▶ [WHAT THIS EXERCISE ASKS]:
[A] According to the review of The Gallopers, where and when does Eli Stone live?
[B] In the review of The Gallopers, why does Eli's relationship with Shane Wright hardly feel balanced?
--- TEXT PASSAGE ---
The Gallopers is a short, contained novel, a chamber piece that holds us tightly within the narrator’s head for most of its length. That narrator is Eli Stone, a 19-year-old man living next to a reputedly cursed field in Norfolk in 1953 with his aunt, the curiously named Dreama, following the disappearance of his mother in the great North Sea flood earlier in the year.
“I am something other than I appear to be,” Eli tells us in his opening sentence. What he is, is a gay man, but without the language to identify himself he prefers terms such as “that way” or “sissy-sounding”. He knows what he wants, however: “to be held down by a man. To have him everywhere at once, his smell and sweat and power, until I have all but disappeared.”
And he knows who he wants it with: Jimmy Smart, the itinerant showman who’s living in a barn beside the cursed field and runs the gallopers, the “painted horses, three abreast, [that] hurtle around and around” the local funfair carousel. “I am that horse,” says Eli, “hellbent on chasing these things I desire.”
Eli’s thoughts are full of with loving descriptions of his lust for Jimmy, which is not slaked by the fact that he’s already having regular sex with another man, Shane Wright. It hardly feels like a balanced relationship: Shane is older, and effectively groomed Eli (another phrase not at his disposal) from the age of 15 in the local boxing gym. And Eli’s feelings are further complicated by his guilt at being with Shane on the night his mother went missing.
The novel, heavy with emotion, has multiple lines of narrative pull. What happened to Eli’s mother? Where did Jimmy come from? And why has Shane suddenly been arrested for the disappearance of a young girl? But what sets it apart is the way Ransom tells the story, accentuating the claustrophobia of Eli’s world, a place where women are enigmatic, men say as little as possible, and everyone smokes Woodbines. (Even this detail, it turns out, is important.)
--- SOURCE INFORMATION ---
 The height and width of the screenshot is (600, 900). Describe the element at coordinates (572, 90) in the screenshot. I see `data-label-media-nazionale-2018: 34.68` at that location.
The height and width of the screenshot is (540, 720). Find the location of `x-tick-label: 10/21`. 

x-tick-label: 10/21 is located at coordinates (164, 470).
---
--- SOURCE INFORMATION ---
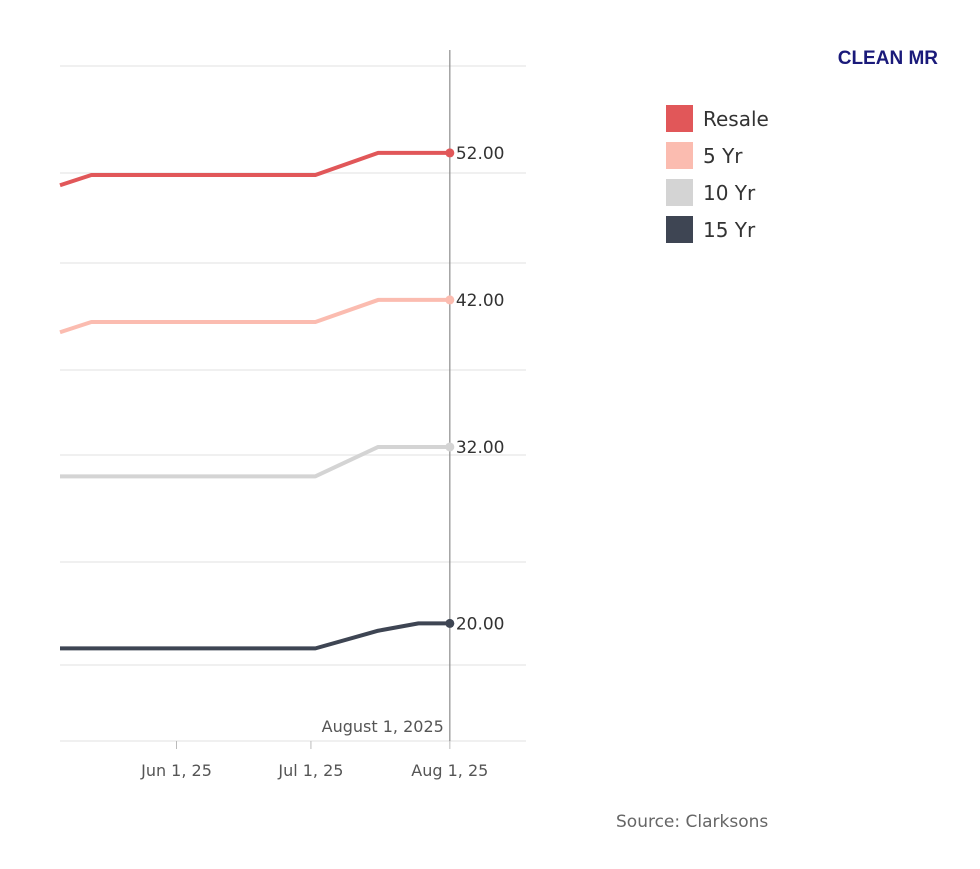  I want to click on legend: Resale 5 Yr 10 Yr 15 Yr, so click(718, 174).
---
▶ [SOLVED PROBLEMS]:
[A] He lives next to a reputedly cursed field in Norfolk in 1953.

[B] Shane is older than Eli. He effectively groomed Eli from the age of 15 in the local boxing gym.